The AFAP program provides a mechanism for all individuals who comprise the Army's global force -- Soldiers of various ranks, dual military and single Soldier parents, retirees, Department of the Army civilians, survivors, wounded warriors and their family members to identify issues of concern that impact the quality of life of Army members.

The AFAP process operates at three distinct levels -- garrison and tenant unit issue submissions; Headquarters, Army staff issue vetting; and AFAP General Officer Steering Committee member command focus groups.

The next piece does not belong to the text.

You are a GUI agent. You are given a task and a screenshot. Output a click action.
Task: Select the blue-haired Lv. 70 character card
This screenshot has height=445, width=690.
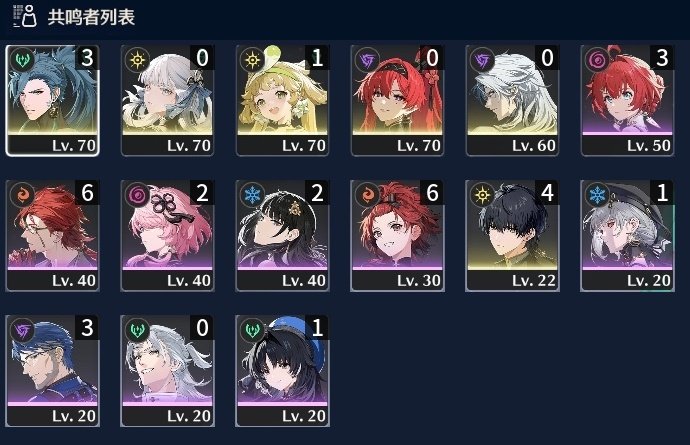52,100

"My husband is active duty, so I am a part of the Army Family, and I can also represent the civilians because I am employed here at SMDC in Huntsville," said Holly Nichols, SMDC Future Warfare Center's Studies and Analysis Division, who has been involved with AFAP for three years. "I feel I can work for the issues AFAP brings up and try to get things better for everyone in the Army Family.

"I feel we need to get more awareness throughout the command of what AFAP does for the command," she added. "It would be nice to have more individuals get involved and bring in more ideas on how to address issues."

Since 1983, more than 700 issues have entered AFAP: with more than 500 issues resolved.